Mr. Mitesh Patel has been resigned from the position of Chief Financial Officer of the
Company w.e.f. 17.05.2024 after the closure of Financial Year.
All Independent Directors have given their declaration that they meet the criteria of
independence as laid down under section 149(6) of the Companies Act, 2013 and Listing
Regulations. In the opinion of the Board, all the Independent Directors are well
experienced business leaders. Their vast experience shall greatly benefit the Company.
Further, they possess integrity and relevant proficiency which will bring tremendous value
to the Board and to the Company.
14. Corporate Governance And Management Discussion & Analysis Report:
The Company is exempt under Regulation 27(2) of SEBI (Listing Obligations and
Disclosure Requirements), Regulations, 2015, read with Regulation 15 of SEBI (Listing
Obligations and Disclosure Requirements), Regulations, 2015. Hence, Annual Report 2022-23
does not contain the Corporate Governance Report. Further, as and when the company falls
under the applicability to provide Corporate Governance Report, the company will comply
with the same. Management discussion & analysis report regarding compliance of the
SEBI code of Corporate Governance is annexed herewith.
15. Acceptance of Deposit :
Your Company has not accepted any deposits within the meaning of Section 73 and 76 of
the Companies Act, 2013 read with Companies (Acceptance of Deposits) Rules, 2014 as
amended.
16. Loans, Guarantee or Investments :
The company has not given any loans or guarantees covered under the provisions of
section 186 of the Companies Act, 2013. The details of the investments made by company are
given in the notes to the financial statements
17. Internal Control System and Their Adequacy :
The Internal Audit Department monitors and evaluates the efficacy and adequacy of
internal control system in the Company, its compliance with operating systems, accounting
procedures and policies at all locations of the Company.

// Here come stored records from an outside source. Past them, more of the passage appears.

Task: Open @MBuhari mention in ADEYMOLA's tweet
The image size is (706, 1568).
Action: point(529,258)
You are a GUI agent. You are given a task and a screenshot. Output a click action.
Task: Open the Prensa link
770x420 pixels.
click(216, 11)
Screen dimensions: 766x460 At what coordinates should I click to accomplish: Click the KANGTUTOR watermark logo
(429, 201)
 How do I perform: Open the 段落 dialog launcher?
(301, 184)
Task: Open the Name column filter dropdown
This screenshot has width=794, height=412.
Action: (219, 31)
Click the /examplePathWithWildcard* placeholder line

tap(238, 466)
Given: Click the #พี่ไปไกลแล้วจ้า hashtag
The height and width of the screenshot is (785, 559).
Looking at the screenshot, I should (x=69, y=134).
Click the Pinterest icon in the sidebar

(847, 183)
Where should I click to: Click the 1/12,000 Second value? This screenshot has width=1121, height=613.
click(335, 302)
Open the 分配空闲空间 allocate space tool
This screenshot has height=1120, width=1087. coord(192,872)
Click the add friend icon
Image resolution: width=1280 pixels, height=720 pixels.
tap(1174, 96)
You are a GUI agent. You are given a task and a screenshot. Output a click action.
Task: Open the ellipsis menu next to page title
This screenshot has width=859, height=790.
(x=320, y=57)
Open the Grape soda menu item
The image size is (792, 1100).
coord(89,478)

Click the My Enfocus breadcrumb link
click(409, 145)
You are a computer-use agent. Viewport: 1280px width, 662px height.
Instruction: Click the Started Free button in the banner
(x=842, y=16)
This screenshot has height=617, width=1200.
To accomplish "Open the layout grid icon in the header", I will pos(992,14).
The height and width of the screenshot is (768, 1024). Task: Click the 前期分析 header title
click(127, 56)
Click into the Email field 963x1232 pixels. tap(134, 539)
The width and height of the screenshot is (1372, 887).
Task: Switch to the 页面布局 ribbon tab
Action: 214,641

Based on the report of internal
audit function, process owners undertake corrective action in their respective areas and
thereby strengthen the controls. Significant audit observations and recommendations along
with corrective actions thereon are presented to the Audit Committee of the Board and to
maintain its objectivity and independence, the Audit Committee reports to the Chairman of
the Audit Committee and & to the Board Chairman & Managing Director.
18. Annual Evaluation of Board Performance and Performance of its Committees and of
Individual Directors : Pursuant to the provisions of the Companies Act, 2013 and SEBI
(Listing Obligations and Disclosure Requirements) Regulations, 2015, the Board has carried
out an evaluation of its own performance, the directors individually as well as the
evaluation of the working of its Audit, Stakeholders Relationship, Nomination&
Remuneration Committees. The manner in which the evaluation has been carried out has been
explained in the Corporate Governance Report.
19. Nomination & Remuneration Policy :
The Board has, on the recommendation of the Nomination& Remuneration Committee
framed a policy for selection and appointment of Directors, Senior Management and their
remuneration.
20. Board & Committee Meetings :
A calendar of Meetings is prepared and circulated in advance to the Directors. During
the year 15 (Fifteen) meeting of the Board of directors, 8 (Eight) Audit Committee
Meetings, 6 (Six) Nomination & Remuneration
Committee Meetings and 1 (One) Stakeholders' Relationship Committee Meetings were held
in the Financial Year 2023-24. The intervening gap between the Meetings was within the
period prescribed under the Companies Act, 2013.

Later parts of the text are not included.